Ansar Dine craint l’extermination

  • 9 novembre 2012
Une délégation d'Ansar Dine à Ouagadougou le 6 novembre 2012.

Le porte-parole d'Ansar Dine, un des trois groupes islamistes armés qui occupent le nord du Mali, a estimé qu’une intervention militaire internationale reviendrait à “exterminer un peuple”.

Dans un interview au quotidien algérien Al-Watan, Mohamed Ag Aharib, déclare "que l'on ne peut s'en prendre à Aqmi ou au Mujao (les deux autres mouvements qui occupent le nord du Mali) sans toucher aux populations: comment feront-ils pour distinguer un terroriste d'un simple citoyen?".

Les préparatifs se poursuivent en vue d’une intervention militaire dans le nord du Mali.

Les chefs d'Etat de la Cédéao se réuniront dimanche à Abuja pour adopter le plan d’intervention militaire échafaudé par les chefs d'état-major, qui prévoit l’envoi de 4.000 hommes au sein d’une force pan-africaine.

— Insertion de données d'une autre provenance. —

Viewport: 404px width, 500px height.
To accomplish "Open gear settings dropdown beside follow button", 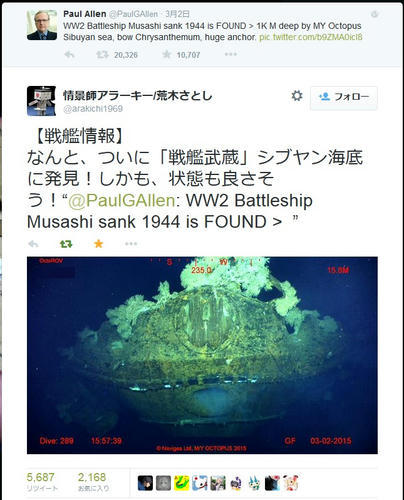I will tap(297, 96).
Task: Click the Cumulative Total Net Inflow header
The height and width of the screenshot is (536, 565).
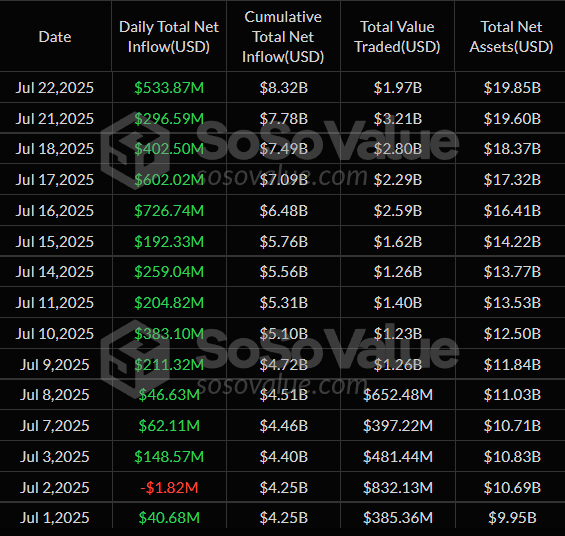Action: [x=283, y=37]
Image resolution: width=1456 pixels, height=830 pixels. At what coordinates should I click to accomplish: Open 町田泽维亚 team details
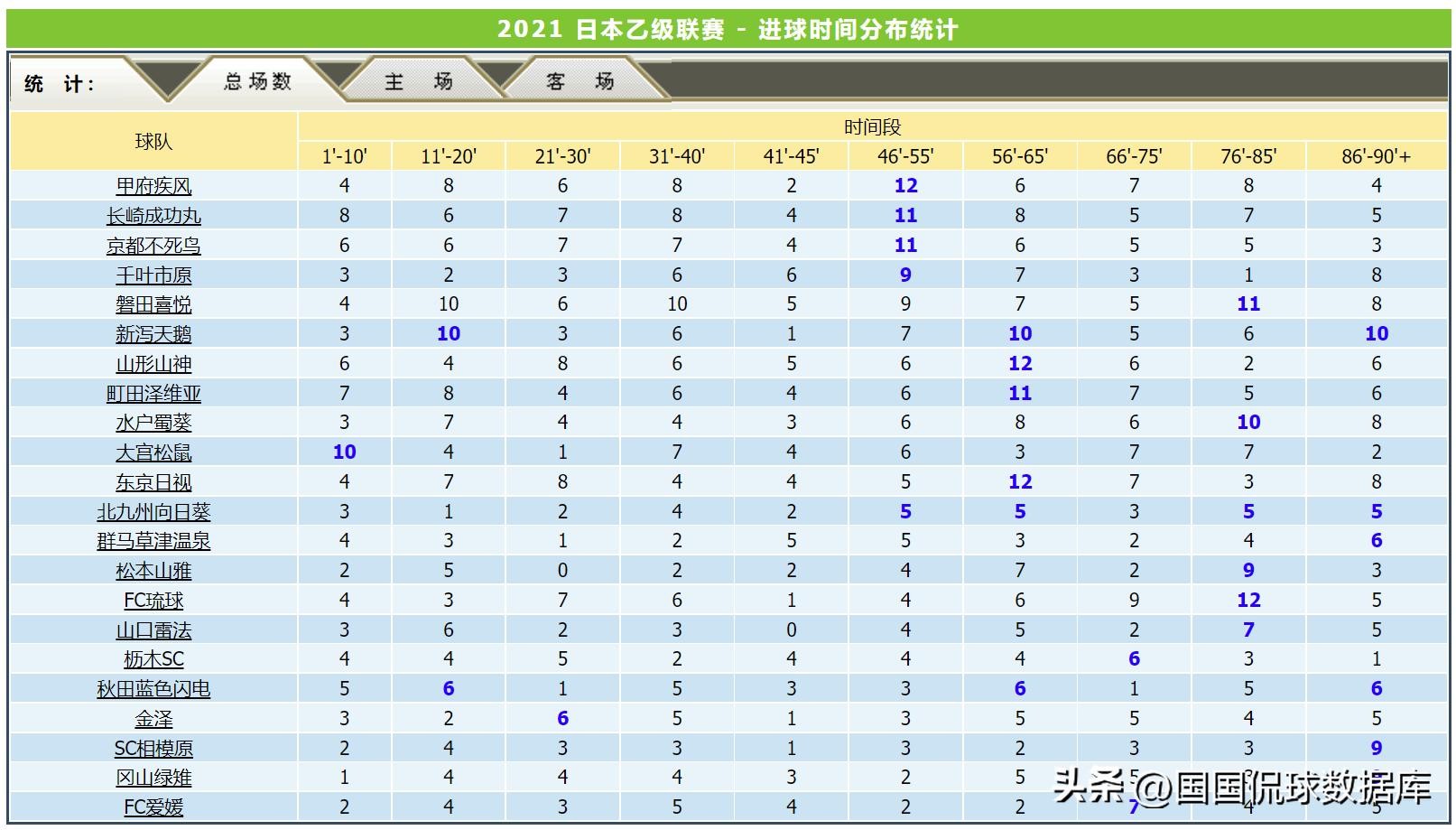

Ansar Dine, composé essentiellement de Touareg, a solennellement proclamé mardi à Ouagadougou son rejet du "terrorisme" et appelé au dialogue.

Le porte-parole d’Ansar Dine voit dans l’éventuelle intervention un plan "d'une coalition internationale contre les populations arabes et touareg du Nord Mali".

Mohamed Ag Aharib estime en outre que combattre AQMI et le Mujao était contraire à l'éthique de son groupe, car cela serait “nous demander de combattre d'autres musulmans”.

Il a enfin plaidé que “nous voulons convaincre l'opinion internationale que nous sommes fréquentables".